National Treasury Cabinet Secretary John Mbadi is leading top government officials to China hoping to
secure new infrastructure financing
and debt restructuring.
On Wednesday, the team which
includes Treasury PS Chris Kiptoo,
Public Debt Management Office, Director General, Raphael Owino and
President William Ruto’s economic
advisors David Ndii and Mohammed Hassan met Chinan’s Finance
Minister Lan Fo’an and Export and
Import Bank of China (EXIM) Vice
President, Yang Dongning.
“The discussion in Beijing will explore areas of enhanced collaboration
while prioritising Kenya’s economic
interest, ensuring that future engagements align with the country’s broader fiscal and development goals,’’
Mbadi posted on X.
”He praised
Kenya’s relationship with the Asian economic powerhouse, saying that
over 25 years, China has invested
$9.2 billion (close to Sh1.2 trillion) in
Kenya, funding projects in transport,
energy and other critical areas.
The China visit is comes a week
after the CS hinted that the country is
in talks with Chinese firms to extend
the Standard Gauge Railway (SGR)
to Malaba.
“A consortium of Chinese companies will build the 40 per cent of the
SGR line,’’ Mbadi told the Budget
and Appropriation Committee last
Thursday.
Although he did not give more details on the anticipated amount, he
said Kenya would source 30 percent
of needed financing externally and
another 30 percent (equivalent to
Sh45 billion annually) locally.
“The remaining 40 per cent will be
sourced from a consortium of Chinese companies who will recoup the
money through tolls,’’ Mbadi told the
committee.
The visit comes just days after China renewed its commitment
to advance major signature projects
under its Belt and Road Initiative
(BRI) where the country’s premier
directly addressed Kenya’s goal of
extending the SGR beyond Nairobi.
China played a major role in the
construction of the Mombasa-Nairobi SGR line, which was completed in
2017 at a cost of Sh327 billion and
then extended to Suswa (Naivasha)—
Phase 2A at a cost of Sh150 billion.
Extension of the railway line to
Malaba remains the top choice for
the Kenyan government, with the
Kenya Railway boss Phillip Mainga
revealing that the cooperation is finalising key studies that will inform
relocation and investment decisions
on the planned extension from Naivasha to Malaba via Kisumu.

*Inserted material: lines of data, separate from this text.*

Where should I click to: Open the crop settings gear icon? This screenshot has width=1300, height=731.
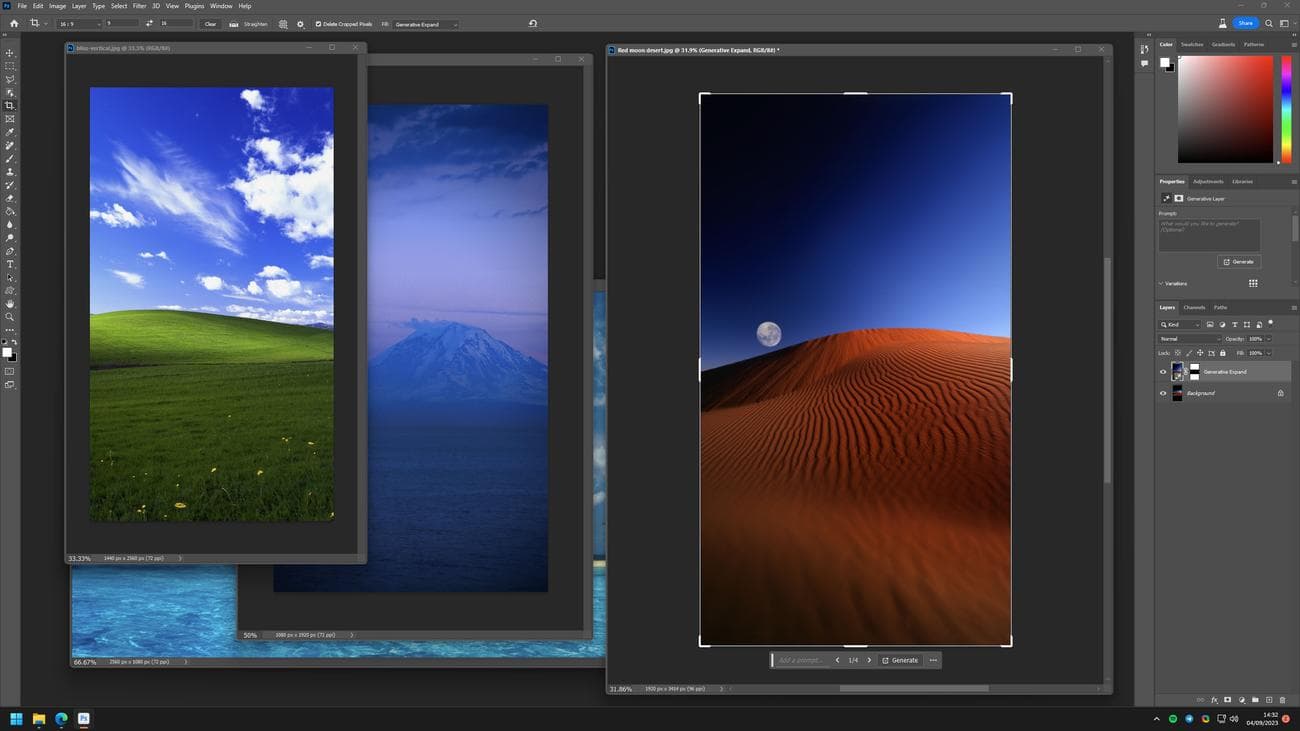[x=300, y=24]
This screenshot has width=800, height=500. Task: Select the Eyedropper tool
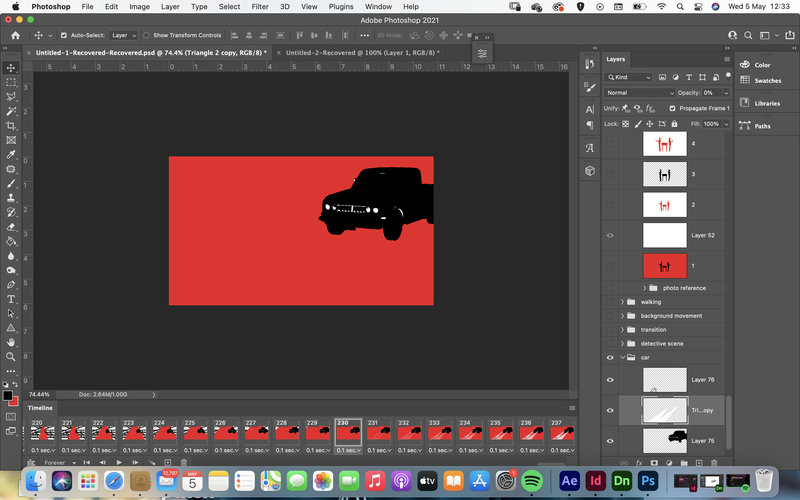11,155
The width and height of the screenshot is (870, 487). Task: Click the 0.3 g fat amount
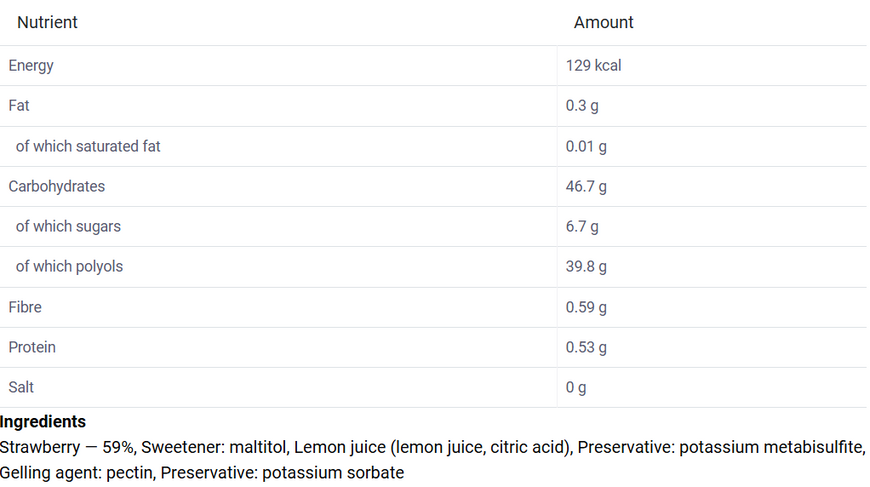(582, 105)
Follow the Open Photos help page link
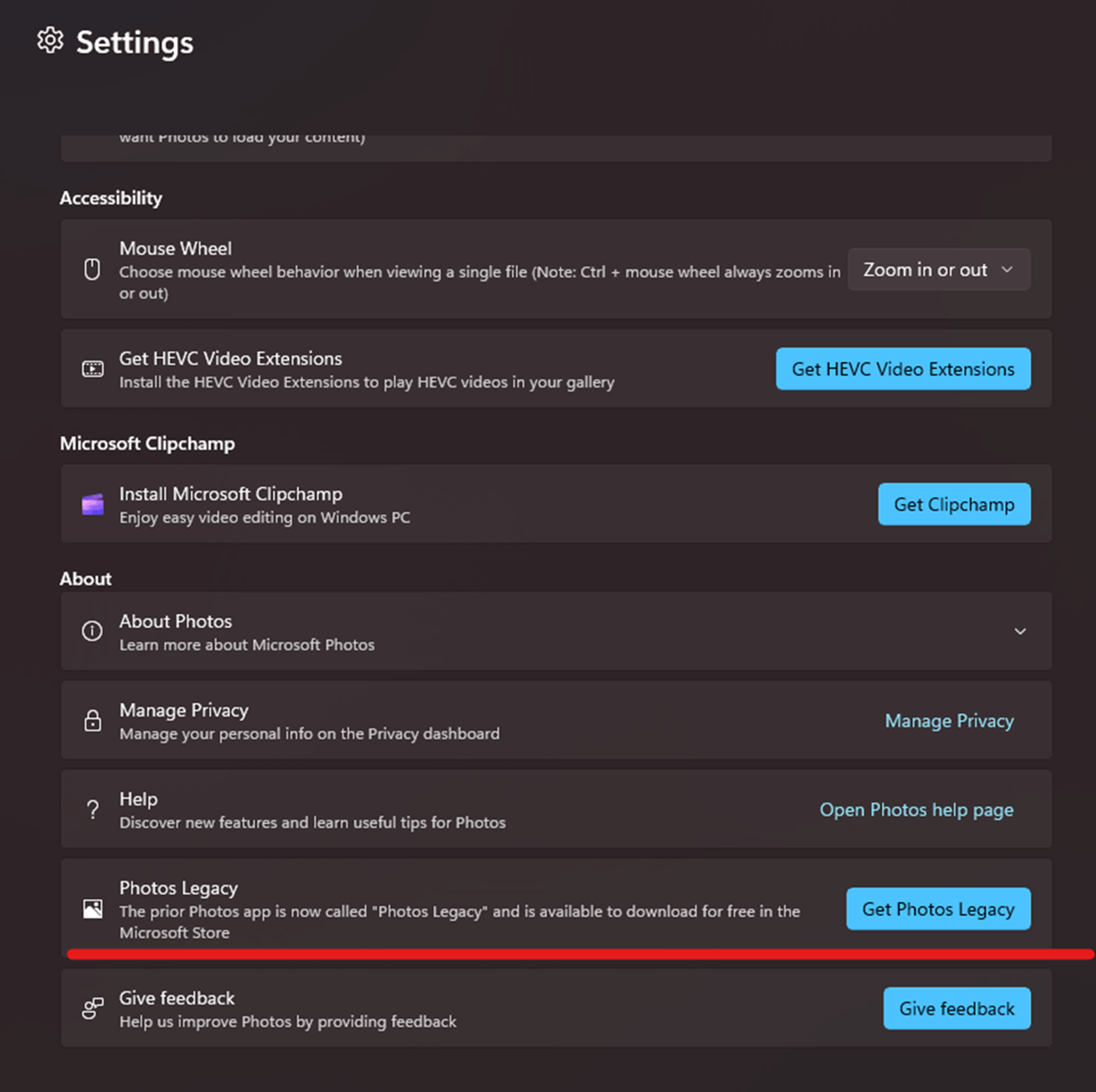 click(x=916, y=810)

In an exclusive interview with
the Star, Mainga said that the corporation, through a consultant, had
completed the relocation action plan
study after identifying the corridor
for the construction of the railway
line, with a final report expected to
be ready by the end of this month.
This will be handed over to the
National Land Commission, which
will then move ahead with the relocation and compensation programme.
The railway line will run through
Narok, Bomet, Nyamira, Kisumu and
finally Busia County.
An Environmental and Social Impact study that assesses potential
impacts and mitigation measures in
consultation with Project-Affected
Persons (PAPs) is also expected to
be ready by April.
Kenya Railways has also commissioned a third study on logistic hubs
along the railway line with a key
focus on value addition, in a move
expected to promote industrialisation.
“The latest developments are a major boost to the development as the
government, through the Transport
and Treasury ministries, continues to
engage investors on funding of the
project which is expected to commence in the second half of this year.”
Apart from the new SGR financing plan, Kenya is likely to negotiate
for loan restructuring with China as
the East African nation runs against
time to reorganize its tight fiscal plan
amid limited revenue generation and
maturing loans.
Last week, Mbadi hinted at a plan
to negotiate a loan buy back plan
with multilateral lenders even as 80
per cent of its external loans are due
by 2034.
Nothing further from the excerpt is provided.